Commentary:
Published: Oct 20, 2012 07:00 PM
Modified: Oct 17, 2012 07:02 PM
At 70, I am admittedly a product of a different age (Elvis was still in the building). It was, for example, a time when a school would never have been named for someone celebrated for living with a sexually transmitted disease.
Hard to believe, I know, but not so much in today’s Durham, which now boasts its own Magic Johnson Bridgescape Academy for at-risk youngsters. It is a Durham Public Schools program that shows promise, and I have no reservations about it. Go forth and prosper.
It’s the name that bothers me.
Sure, Magic put his own money into the program, which also operates in three other states, so he gets the naming rights. EdisonLearning, a for-profit education venture founded by entrepreneur Christopher Whittle, has a stake in the project, as does the U.S. Department of Education. If DPS wanted this program, it had no choice about the name.
Earvin “Magic” Johnson, one of the lodestars of the NBA, announced in November 1991 that had tested positive for HIV, the precursor of AIDS. Fortunately, Johnson’s wife and the fetus she was carrying tested negative.
Johnson first said he didn’t know how he had acquired HIV, but later admitted that he had slept with a lot of women during his career, many of them presumably NBA groupies. To his credit, he fought HIV to a standstill with the drug regimen then coming into use and went on to become a multi-millionaire through numerous business ventures.
Johnson today is accorded the status of an American icon, and no doubt he deserves much of the acclaim showered on him for good works.
Yet, consider this: In today’s multicultural, excruciatingly politically correct society, it is a point of pride to name an alternative school for a sexual profligate such as Magic Johnson, but not for, say, the thoroughly admirable George Henry White.

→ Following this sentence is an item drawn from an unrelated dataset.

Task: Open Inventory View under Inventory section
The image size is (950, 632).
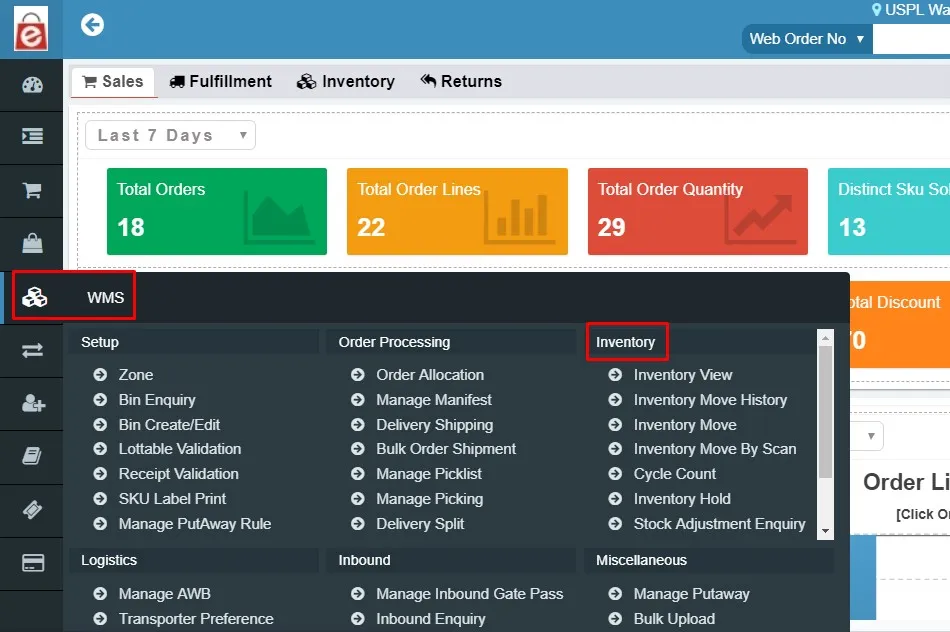Action: (x=683, y=374)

Yes, that George Henry White, the black congressman from North Carolina that you’ve never heard of. He served in the House of Representatives from 1897 to 1901. His mother was born a slave.
Unless you pay for it, as Magic Johnson did, it’s pretty hard these days to name a school or other public institution for a person. Well, in South Central Los Angeles you might get a school named for Che Guevera, but that’s still the exception, not the rule – yet.
Think I’m joking? In 1997 the New Orleans school board forbade naming schools after individuals who had owned slaves. That meant a school bearing George Washington’s name had to be renamed.
For that matter, only five of Florida’s 3,000 or so public school are named for Washington. But 11 are named for manatees.
Many of Durham’s older public schools bear the names of such notables as George Watts, E.K. Powe, James E. Shepard and C.C. Spaulding. It’s customary now, however, to name new schools after their geographic location (Southern High School) or natural features (Creekside Elementary) instead of individuals.
We Americans have lost something of inestimable value when we accord higher status to a Magic Johnson than to someone of much greater moral stature who, in the words of Abraham Lincoln, appeals to the better angels of our nature.
Lincoln, of course, embodies that very sentiment. But when did you last hear of a new public school named for him?
Bob Wilson lives in southwest Durham.